Glioblastoma (GBM) is the most common and aggressive primary brain malignancy. Currently, GBM remains incurable because of its profound ability to recur and resist conventional therapies. Our lab and others have shown that GBM contains a subpopulation of tumor progenitor cells deemed glioma stem cells (GSCs) that drive the therapeutic resistance capabilities of recurrent GBM. We have shown that the GSC population expands following administration of temozolomide (TMZ), the standard of care chemotherapeutic agent for GBM patients. While it has been suggested that this expansion relies solely on selection, we hypothesize this process depends on the ability of TMZ-induced therapeutic stress to modulate cellular division in GSCs. GSCs can divide in three ways: (1) asymmetric division, which produces one GSC and one differentiated cancer cell, (2) symmetric division that promotes self-renewal by yielding two daughter GSCs or (3) symmetric division that support differentiation by resulting in two mature cancer cells.
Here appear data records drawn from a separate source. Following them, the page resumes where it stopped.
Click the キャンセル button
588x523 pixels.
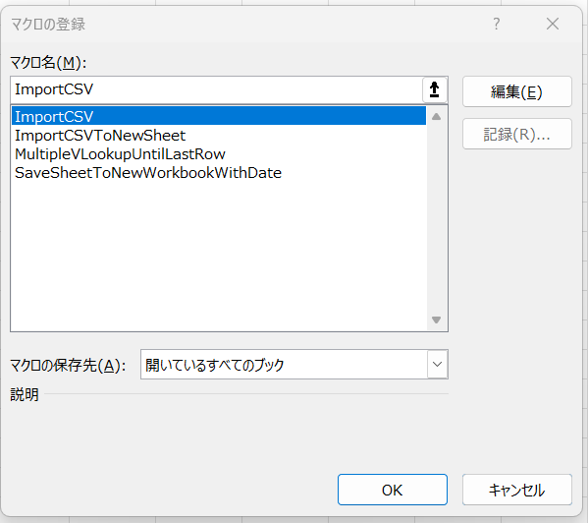[517, 490]
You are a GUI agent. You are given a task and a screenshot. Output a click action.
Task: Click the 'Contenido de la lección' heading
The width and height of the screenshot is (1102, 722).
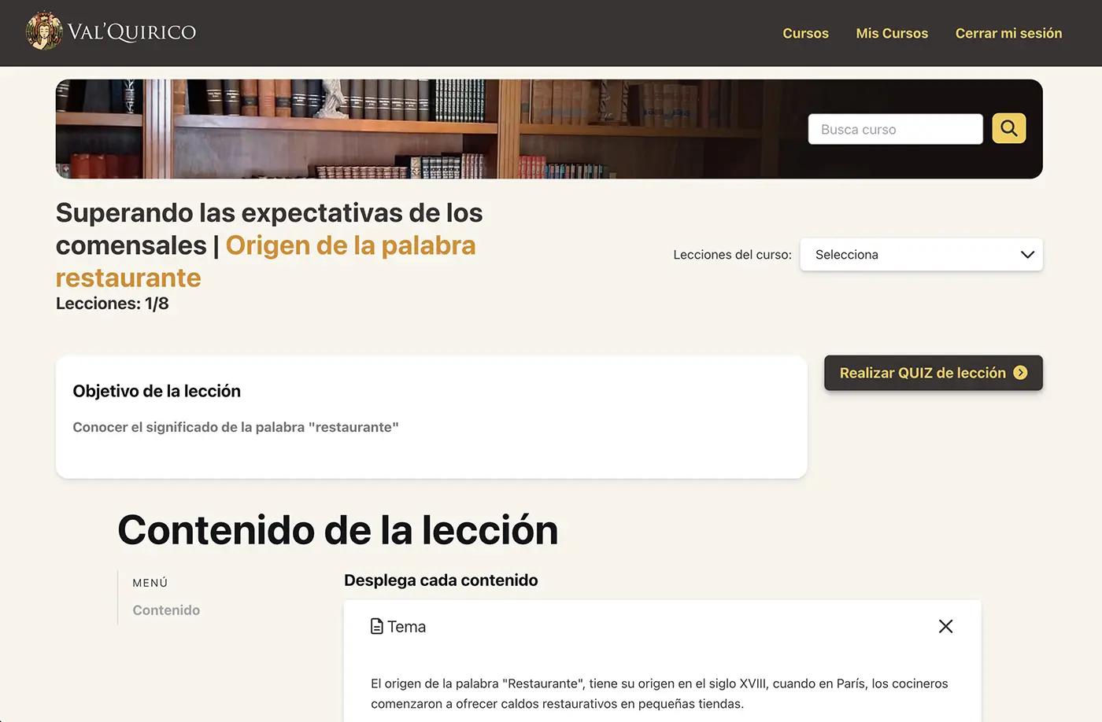click(337, 530)
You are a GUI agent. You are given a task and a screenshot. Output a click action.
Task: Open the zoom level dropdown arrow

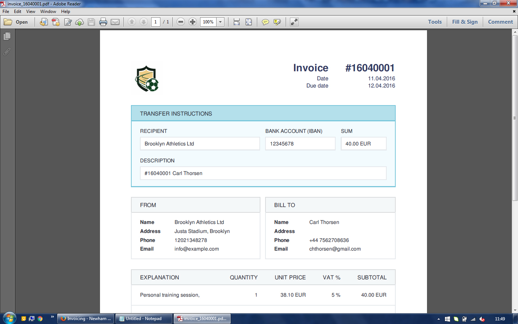(221, 22)
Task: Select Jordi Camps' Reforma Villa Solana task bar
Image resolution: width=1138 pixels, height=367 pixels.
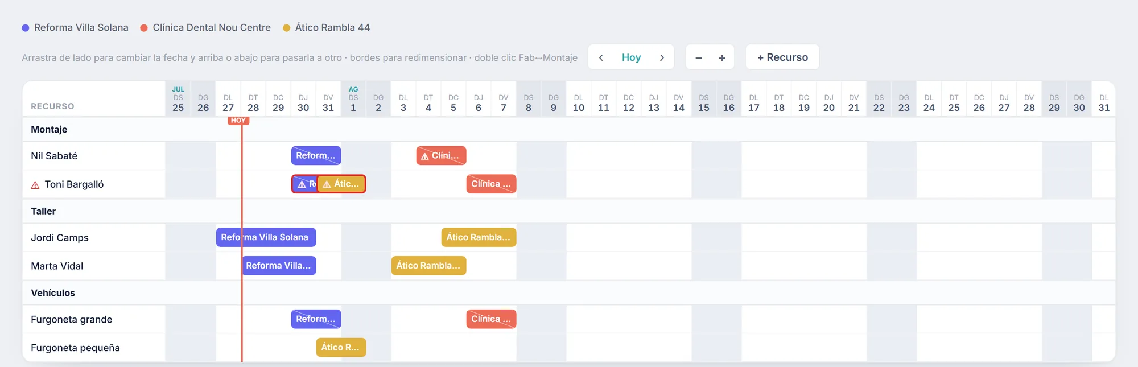Action: 266,237
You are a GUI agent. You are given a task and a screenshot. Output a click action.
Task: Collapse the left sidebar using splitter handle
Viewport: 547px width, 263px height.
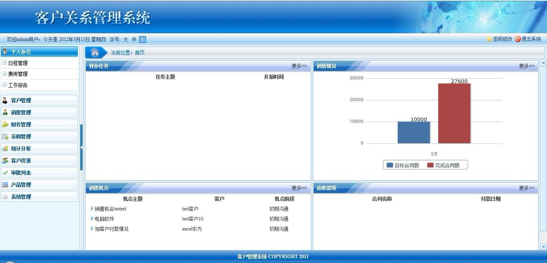(81, 147)
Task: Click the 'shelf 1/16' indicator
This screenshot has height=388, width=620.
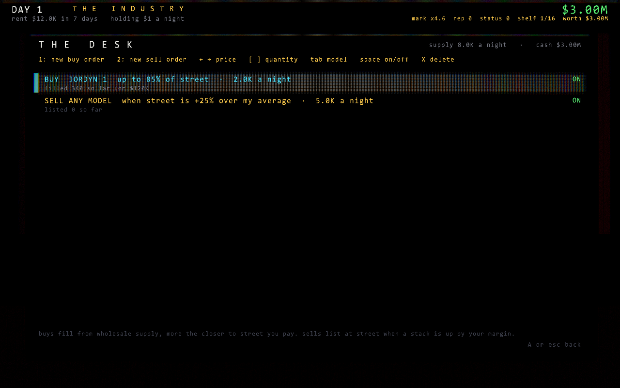Action: click(536, 18)
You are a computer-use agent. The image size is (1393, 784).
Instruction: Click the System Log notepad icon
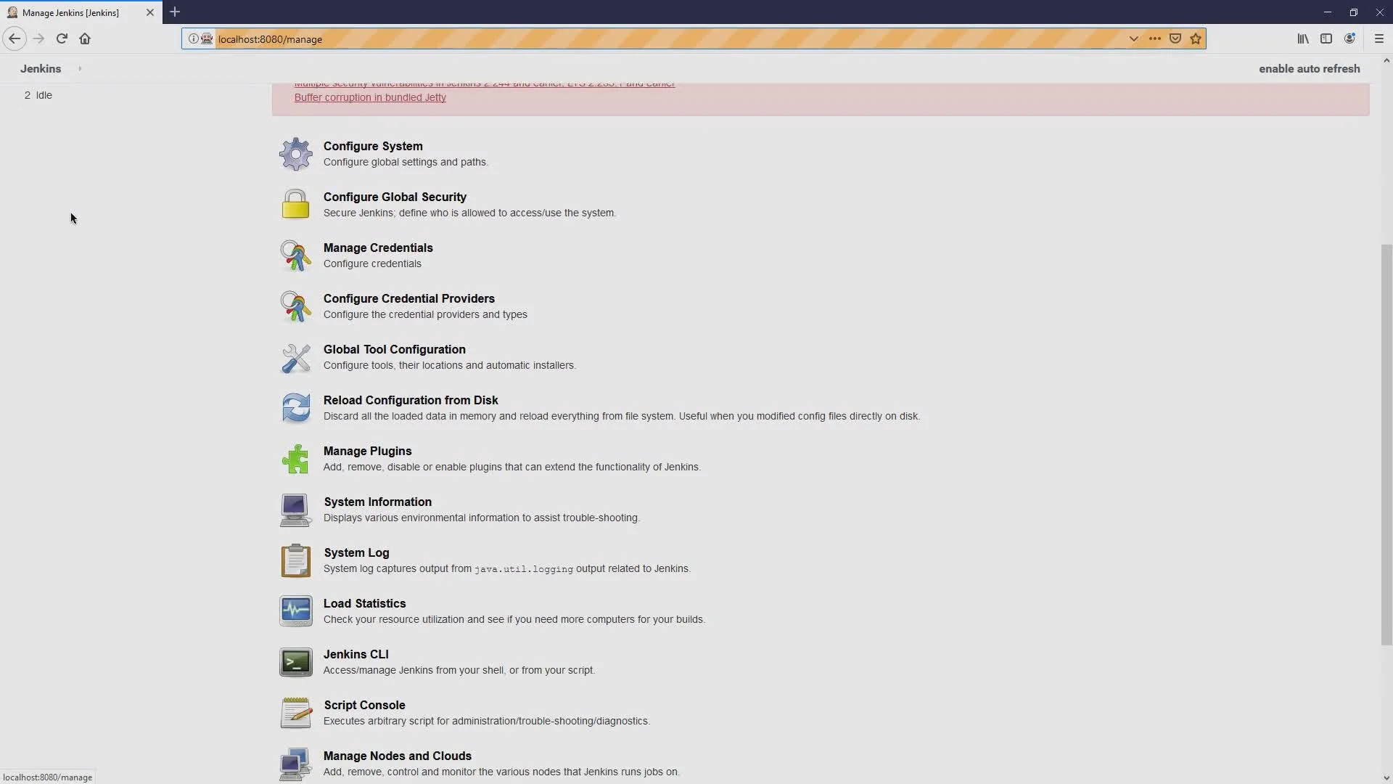click(x=295, y=560)
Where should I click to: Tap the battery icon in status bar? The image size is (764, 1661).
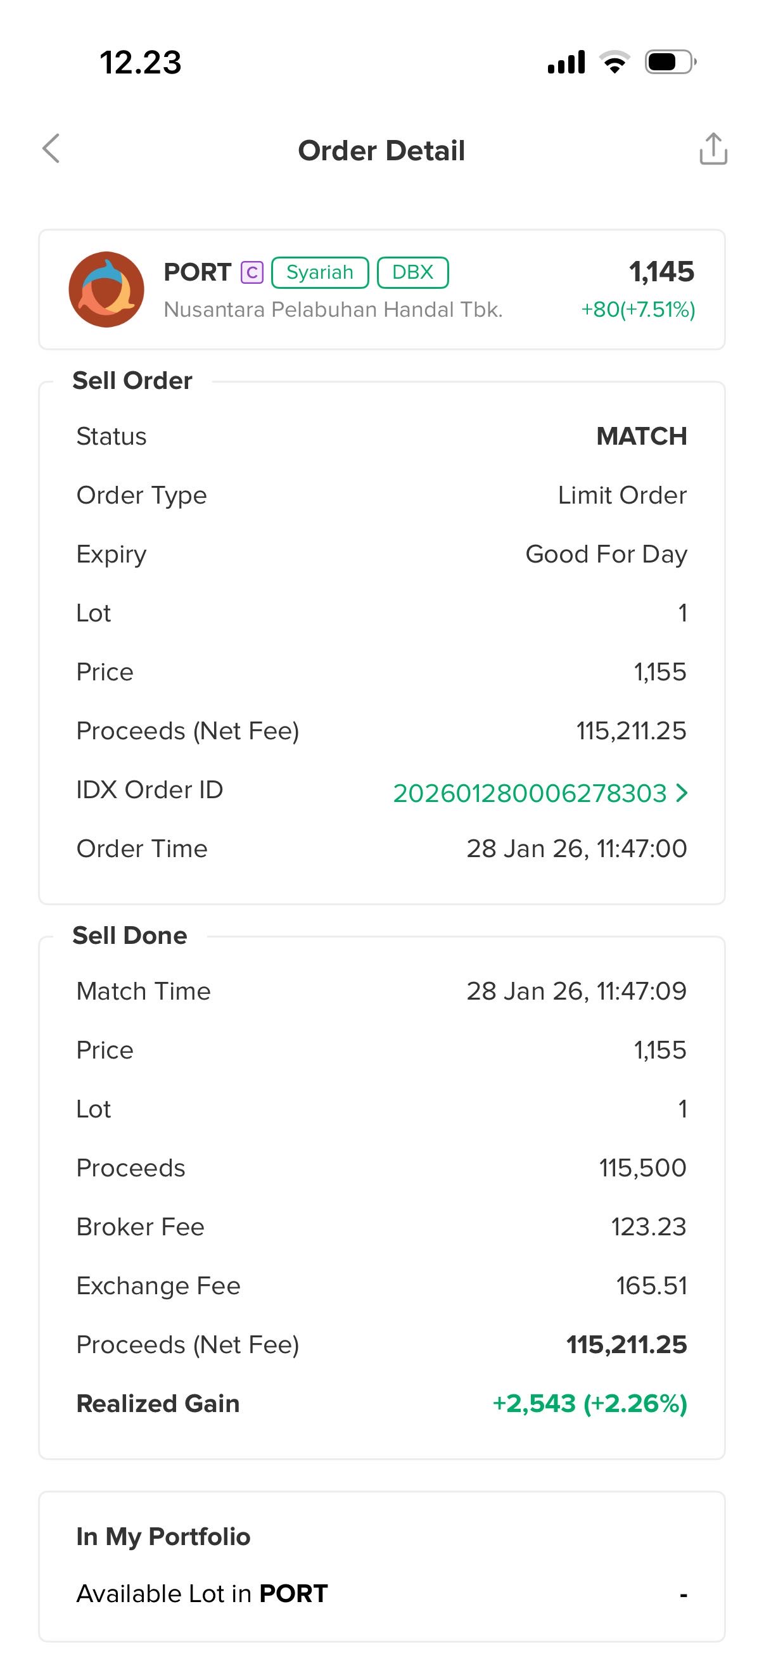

Preliminary studies from our laboratory found that asymmetric division occurs in 64% of divisions when cells are treated with vehicle, yet in only 30% of divisions when cells are treated with TMZ. This study also revealed that symmetric self-renewing cell division—where one GSC gives rise to two daughter GSCs—occurs at a rate of 24% in GBM cells treated with vehicle, yet at a rate of 54% following TMZ therapy (p<0.0001). Gene expression analysis during therapeutic stress revealed that the LNX1 pathway, a Notch co-regulator known to control symmetric divisions, increases 8.7-fold in patient-derived xenograft (PDX) cells (p<0.0001). Furthermore, a comparative examination of PDX cells under therapeutic stress showed that Notch antagonist Numb is significantly downregulated. Based on these observations, we propose that therapeutic stress mediates alterations in the Notch pathway that allow symmetric self-renewal to become more prevalent in GBM. We believe that the shift from asymmetric to symmetric cell division of GSCs is a key mechanism by which GSCs expand under therapeutic stress. Given GSCs’ ability to resistance therapy, it is critical that this shift is halted.